Elon Musk accuses BBC reporter of lying over rise in Twitter hate speech

Twitter owner Elon Musk recently sat down with BBC tech correspondent James Clayton to discuss his stewardship of Twitter
By Thomas Brooke
4 Min Read

Twitter owner Elon Musk has accused a BBC journalist of lying after the journo claimed there has been a rise in hateful content on the platform since Musk took over but failed to provide even one example.

In an interview with BBC correspondent James Clayton, it was put to Musk that “hateful speech” had become more prominent on Twitter under his stewardship.

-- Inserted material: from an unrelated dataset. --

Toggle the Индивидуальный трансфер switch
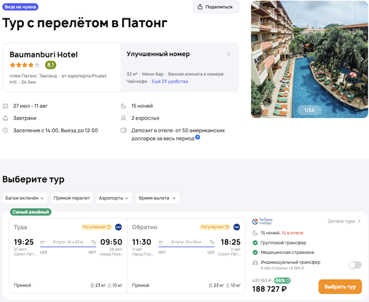 tap(355, 264)
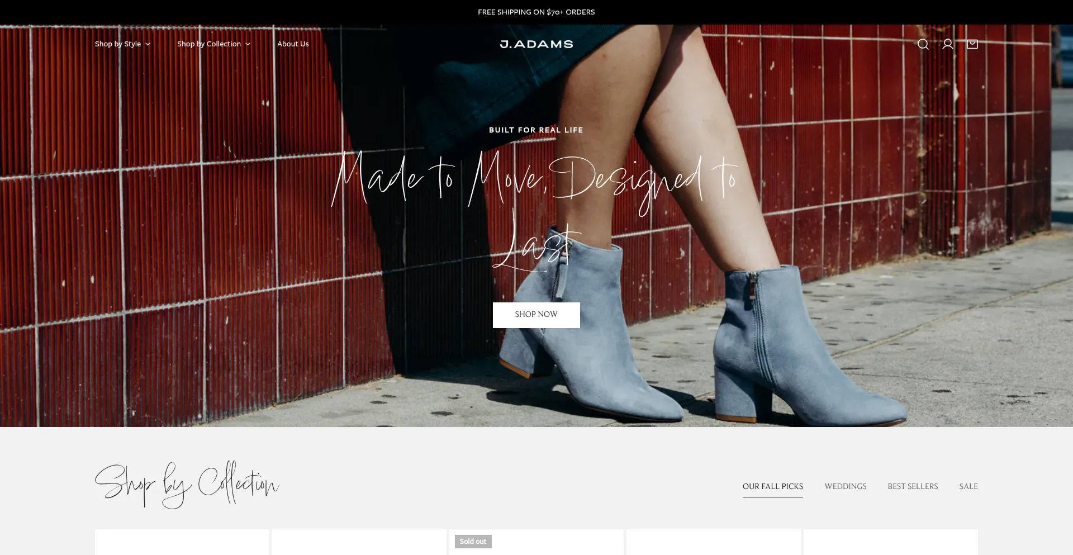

“We’ve spoken to people very recently who were involved in moderation and they just say there’s not enough people to police this stuff, particularly around hate speech in the company. Is that something that you want to address?” Clayton asked.

“What hate speech are you talking about? I mean, you use Twitter. Do you see a rise in hate speech? Just a personal anecdote? I don’t,” the U.S. billionaire replied.

“Personally, for you, I would say I get more of that kind of content, yeah, personally. But I’m not going to talk for the rest of Twitter,” Clayton responded.

Musk questioned what the BBC correspondent regarded as “hateful,” and asked for any examples of the content he was talking about.

“Well, yeah, you know, content that would solicit a reaction, something that is slightly racist, slightly sexist,” Clayton replied, prompting Musk to ask him whether something that is “slightly sexist” constitutes hate speech and should therefore be banned.

“I’m not saying anything,” the BBC reporter replied.

“I’m just curious, I’m trying to understand what you mean by hateful content, and I’m asking for specific examples. You’ve just said that something is slightly sexist, that’s hateful content. Does that mean that should be banned?” Musk asked.

“You’ve asked me whether my feed has got less or more, I’d say it’s got slightly more,” replied the journalist, prompting Musk to again ask for an example.

“That’s why I’m asking for examples. Can you name one example?”

“Honestly, I don’t… I don’t actually use that feed anymore because I just don’t particularly like it. And actually a lot of people are quite similar. I only look at my followers,” Clayton said.

“I say, sir, that you don’t know what you’re talking about,” Musk replied. “You cannot give me a single example of hateful content, not even one tweet. And yet you claimed that hateful content was high. That is false, you just lied,” the Twitter owner added.

The red-faced BBC journalist eventually suggested the interview move on to another topic, citing time pressures.

The 90-minute exchange also covered the BBC’s recent displeasure with Twitter for branding some of its affiliated accounts with a disclaimer describing the organization as “government funded media,” a move Musk agreed to row back on and amend to “publicly funded.”

“We want it to be as truthful and accurate as possible – we’re adjusting the label,” Musk stated.